• TASK STATEMENT
Could you restate the data word for word?
*** AVAILABLE DATA ***
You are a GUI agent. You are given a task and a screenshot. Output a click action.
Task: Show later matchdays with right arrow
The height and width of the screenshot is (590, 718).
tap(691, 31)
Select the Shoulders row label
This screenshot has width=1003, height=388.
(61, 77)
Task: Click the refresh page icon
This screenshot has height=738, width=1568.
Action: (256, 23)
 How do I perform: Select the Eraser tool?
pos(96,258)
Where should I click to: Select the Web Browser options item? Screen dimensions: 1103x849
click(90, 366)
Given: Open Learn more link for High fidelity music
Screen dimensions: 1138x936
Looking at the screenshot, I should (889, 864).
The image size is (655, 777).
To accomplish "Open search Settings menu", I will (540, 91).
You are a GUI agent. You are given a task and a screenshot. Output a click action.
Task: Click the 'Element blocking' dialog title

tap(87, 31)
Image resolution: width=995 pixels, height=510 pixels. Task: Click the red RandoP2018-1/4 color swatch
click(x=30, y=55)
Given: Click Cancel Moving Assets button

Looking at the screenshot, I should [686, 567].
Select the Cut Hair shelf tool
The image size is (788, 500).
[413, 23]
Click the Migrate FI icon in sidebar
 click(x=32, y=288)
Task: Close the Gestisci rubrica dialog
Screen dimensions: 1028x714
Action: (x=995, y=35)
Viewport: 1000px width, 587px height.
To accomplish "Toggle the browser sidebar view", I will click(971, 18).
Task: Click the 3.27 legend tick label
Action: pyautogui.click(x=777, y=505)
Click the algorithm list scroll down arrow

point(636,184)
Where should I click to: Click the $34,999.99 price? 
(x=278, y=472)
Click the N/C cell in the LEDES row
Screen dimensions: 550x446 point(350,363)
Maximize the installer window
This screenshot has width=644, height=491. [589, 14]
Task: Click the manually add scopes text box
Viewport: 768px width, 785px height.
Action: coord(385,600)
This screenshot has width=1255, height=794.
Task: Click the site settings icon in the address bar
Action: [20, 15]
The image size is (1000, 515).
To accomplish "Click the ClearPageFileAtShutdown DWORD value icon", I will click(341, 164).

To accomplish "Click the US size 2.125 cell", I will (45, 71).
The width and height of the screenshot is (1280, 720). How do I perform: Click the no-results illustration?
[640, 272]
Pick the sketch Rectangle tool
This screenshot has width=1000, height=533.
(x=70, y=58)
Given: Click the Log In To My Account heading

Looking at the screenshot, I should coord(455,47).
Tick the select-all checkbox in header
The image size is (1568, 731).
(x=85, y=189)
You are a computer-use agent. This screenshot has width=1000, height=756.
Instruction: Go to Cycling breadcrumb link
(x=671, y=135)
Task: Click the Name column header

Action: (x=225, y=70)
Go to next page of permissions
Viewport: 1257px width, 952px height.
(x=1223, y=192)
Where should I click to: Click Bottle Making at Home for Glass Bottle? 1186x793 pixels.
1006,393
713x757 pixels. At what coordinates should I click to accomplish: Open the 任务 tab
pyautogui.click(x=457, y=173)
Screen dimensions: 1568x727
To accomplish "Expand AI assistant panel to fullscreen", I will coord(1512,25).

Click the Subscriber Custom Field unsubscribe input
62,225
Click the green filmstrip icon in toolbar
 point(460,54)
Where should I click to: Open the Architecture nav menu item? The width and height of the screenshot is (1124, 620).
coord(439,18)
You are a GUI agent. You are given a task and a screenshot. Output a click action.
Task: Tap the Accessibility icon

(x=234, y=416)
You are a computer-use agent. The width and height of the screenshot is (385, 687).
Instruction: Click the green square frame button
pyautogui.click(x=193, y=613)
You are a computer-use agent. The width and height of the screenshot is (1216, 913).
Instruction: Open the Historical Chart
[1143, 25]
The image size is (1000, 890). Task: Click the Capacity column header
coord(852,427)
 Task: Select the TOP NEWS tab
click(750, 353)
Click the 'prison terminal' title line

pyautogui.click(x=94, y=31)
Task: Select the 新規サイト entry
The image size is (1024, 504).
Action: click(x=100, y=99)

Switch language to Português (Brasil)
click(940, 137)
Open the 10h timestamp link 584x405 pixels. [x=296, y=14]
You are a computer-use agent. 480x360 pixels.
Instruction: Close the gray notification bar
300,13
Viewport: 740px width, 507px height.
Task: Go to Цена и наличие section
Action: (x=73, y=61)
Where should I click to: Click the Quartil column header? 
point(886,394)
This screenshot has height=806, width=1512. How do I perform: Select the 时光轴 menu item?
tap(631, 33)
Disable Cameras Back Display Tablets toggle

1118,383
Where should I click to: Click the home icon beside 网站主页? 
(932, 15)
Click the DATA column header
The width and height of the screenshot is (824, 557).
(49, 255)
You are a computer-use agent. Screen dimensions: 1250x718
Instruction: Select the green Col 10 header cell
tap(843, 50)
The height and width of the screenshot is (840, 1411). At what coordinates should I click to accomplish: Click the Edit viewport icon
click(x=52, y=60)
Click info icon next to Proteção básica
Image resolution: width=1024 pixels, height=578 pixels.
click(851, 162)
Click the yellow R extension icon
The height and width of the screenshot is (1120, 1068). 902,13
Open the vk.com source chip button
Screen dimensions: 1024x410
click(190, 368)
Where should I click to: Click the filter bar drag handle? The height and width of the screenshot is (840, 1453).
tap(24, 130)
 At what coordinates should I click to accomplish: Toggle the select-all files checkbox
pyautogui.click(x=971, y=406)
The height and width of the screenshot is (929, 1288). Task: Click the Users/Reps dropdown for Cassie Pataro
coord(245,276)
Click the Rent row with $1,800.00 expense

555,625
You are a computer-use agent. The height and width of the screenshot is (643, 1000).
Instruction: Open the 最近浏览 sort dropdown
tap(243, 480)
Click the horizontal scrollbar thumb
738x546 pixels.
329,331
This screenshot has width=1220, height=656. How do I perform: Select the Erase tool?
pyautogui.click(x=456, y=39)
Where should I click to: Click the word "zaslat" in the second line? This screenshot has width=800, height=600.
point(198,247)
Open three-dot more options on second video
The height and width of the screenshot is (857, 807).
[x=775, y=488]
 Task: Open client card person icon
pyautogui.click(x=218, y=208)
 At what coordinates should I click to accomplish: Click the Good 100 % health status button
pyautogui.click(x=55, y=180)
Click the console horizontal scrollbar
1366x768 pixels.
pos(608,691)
*** End of AVAILABLE DATA ***
• SOLUTION FOR THIS TASK
You are a GUI agent. You are given a task and a screenshot. Output a click action.
Task: Show later matchdays with right arrow
The height and width of the screenshot is (590, 718).
tap(691, 31)
Select the Shoulders row label
This screenshot has width=1003, height=388.
(61, 77)
Task: Click the refresh page icon
This screenshot has height=738, width=1568.
Action: (256, 23)
 How do I perform: Select the Eraser tool?
pos(96,258)
Where should I click to: Select the Web Browser options item? Screen dimensions: 1103x849
click(90, 366)
Given: Open Learn more link for High fidelity music
Screen dimensions: 1138x936
Looking at the screenshot, I should (889, 864).
The image size is (655, 777).
To accomplish "Open search Settings menu", I will (540, 91).
You are a GUI agent. You are given a task and a screenshot. Output a click action.
Task: Click the 'Element blocking' dialog title

tap(87, 31)
Image resolution: width=995 pixels, height=510 pixels. Task: Click the red RandoP2018-1/4 color swatch
click(x=30, y=55)
Given: Click Cancel Moving Assets button

Looking at the screenshot, I should [686, 567].
Select the Cut Hair shelf tool
The image size is (788, 500).
[413, 23]
Click the Migrate FI icon in sidebar
 click(x=32, y=288)
Task: Close the Gestisci rubrica dialog
Screen dimensions: 1028x714
Action: (x=995, y=35)
Viewport: 1000px width, 587px height.
To accomplish "Toggle the browser sidebar view", I will click(971, 18).
Task: Click the 3.27 legend tick label
Action: pyautogui.click(x=777, y=505)
Click the algorithm list scroll down arrow

point(636,184)
Where should I click to: Click the $34,999.99 price? 
(x=278, y=472)
Click the N/C cell in the LEDES row
Screen dimensions: 550x446 point(350,363)
Maximize the installer window
This screenshot has width=644, height=491. [589, 14]
Task: Click the manually add scopes text box
Viewport: 768px width, 785px height.
Action: coord(385,600)
This screenshot has width=1255, height=794.
Task: Click the site settings icon in the address bar
Action: [20, 15]
The image size is (1000, 515).
To accomplish "Click the ClearPageFileAtShutdown DWORD value icon", I will click(341, 164).

To accomplish "Click the US size 2.125 cell", I will (45, 71).
The width and height of the screenshot is (1280, 720). How do I perform: Click the no-results illustration?
[640, 272]
Pick the sketch Rectangle tool
This screenshot has width=1000, height=533.
(x=70, y=58)
Given: Click the Log In To My Account heading

Looking at the screenshot, I should coord(455,47).
Tick the select-all checkbox in header
The image size is (1568, 731).
(x=85, y=189)
You are a computer-use agent. This screenshot has width=1000, height=756.
Instruction: Go to Cycling breadcrumb link
(x=671, y=135)
Task: Click the Name column header

Action: (x=225, y=70)
Go to next page of permissions
Viewport: 1257px width, 952px height.
(x=1223, y=192)
Where should I click to: Click Bottle Making at Home for Glass Bottle? 1186x793 pixels.
1006,393
713x757 pixels. At what coordinates should I click to accomplish: Open the 任务 tab
pyautogui.click(x=457, y=173)
Screen dimensions: 1568x727
To accomplish "Expand AI assistant panel to fullscreen", I will coord(1512,25).

Click the Subscriber Custom Field unsubscribe input
62,225
Click the green filmstrip icon in toolbar
 point(460,54)
Where should I click to: Open the Architecture nav menu item? The width and height of the screenshot is (1124, 620).
coord(439,18)
You are a GUI agent. You are given a task and a screenshot. Output a click action.
Task: Tap the Accessibility icon

(x=234, y=416)
You are a computer-use agent. The width and height of the screenshot is (385, 687).
Instruction: Click the green square frame button
pyautogui.click(x=193, y=613)
You are a computer-use agent. The width and height of the screenshot is (1216, 913).
Instruction: Open the Historical Chart
[1143, 25]
The image size is (1000, 890). Task: Click the Capacity column header
coord(852,427)
 Task: Select the TOP NEWS tab
click(750, 353)
Click the 'prison terminal' title line

pyautogui.click(x=94, y=31)
Task: Select the 新規サイト entry
The image size is (1024, 504).
Action: click(x=100, y=99)

Switch language to Português (Brasil)
click(940, 137)
Open the 10h timestamp link 584x405 pixels. [x=296, y=14]
You are a computer-use agent. 480x360 pixels.
Instruction: Close the gray notification bar
300,13
Viewport: 740px width, 507px height.
Task: Go to Цена и наличие section
Action: (x=73, y=61)
Where should I click to: Click the Quartil column header? 
point(886,394)
This screenshot has height=806, width=1512. How do I perform: Select the 时光轴 menu item?
tap(631, 33)
Disable Cameras Back Display Tablets toggle

1118,383
Where should I click to: Click the home icon beside 网站主页? 
(932, 15)
Click the DATA column header
The width and height of the screenshot is (824, 557).
(49, 255)
You are a computer-use agent. Screen dimensions: 1250x718
Instruction: Select the green Col 10 header cell
tap(843, 50)
The height and width of the screenshot is (840, 1411). At what coordinates should I click to accomplish: Click the Edit viewport icon
click(x=52, y=60)
Click info icon next to Proteção básica
Image resolution: width=1024 pixels, height=578 pixels.
click(851, 162)
Click the yellow R extension icon
The height and width of the screenshot is (1120, 1068). 902,13
Open the vk.com source chip button
Screen dimensions: 1024x410
click(190, 368)
Where should I click to: Click the filter bar drag handle? The height and width of the screenshot is (840, 1453).
tap(24, 130)
 At what coordinates should I click to accomplish: Toggle the select-all files checkbox
pyautogui.click(x=971, y=406)
The height and width of the screenshot is (929, 1288). Task: Click the Users/Reps dropdown for Cassie Pataro
coord(245,276)
Click the Rent row with $1,800.00 expense

555,625
You are a computer-use agent. The height and width of the screenshot is (643, 1000).
Instruction: Open the 最近浏览 sort dropdown
tap(243, 480)
Click the horizontal scrollbar thumb
738x546 pixels.
329,331
This screenshot has width=1220, height=656. How do I perform: Select the Erase tool?
pyautogui.click(x=456, y=39)
Where should I click to: Click the word "zaslat" in the second line? This screenshot has width=800, height=600.
point(198,247)
Open three-dot more options on second video
The height and width of the screenshot is (857, 807).
[x=775, y=488]
 Task: Open client card person icon
pyautogui.click(x=218, y=208)
 At what coordinates should I click to accomplish: Click the Good 100 % health status button
pyautogui.click(x=55, y=180)
Click the console horizontal scrollbar
1366x768 pixels.
pos(608,691)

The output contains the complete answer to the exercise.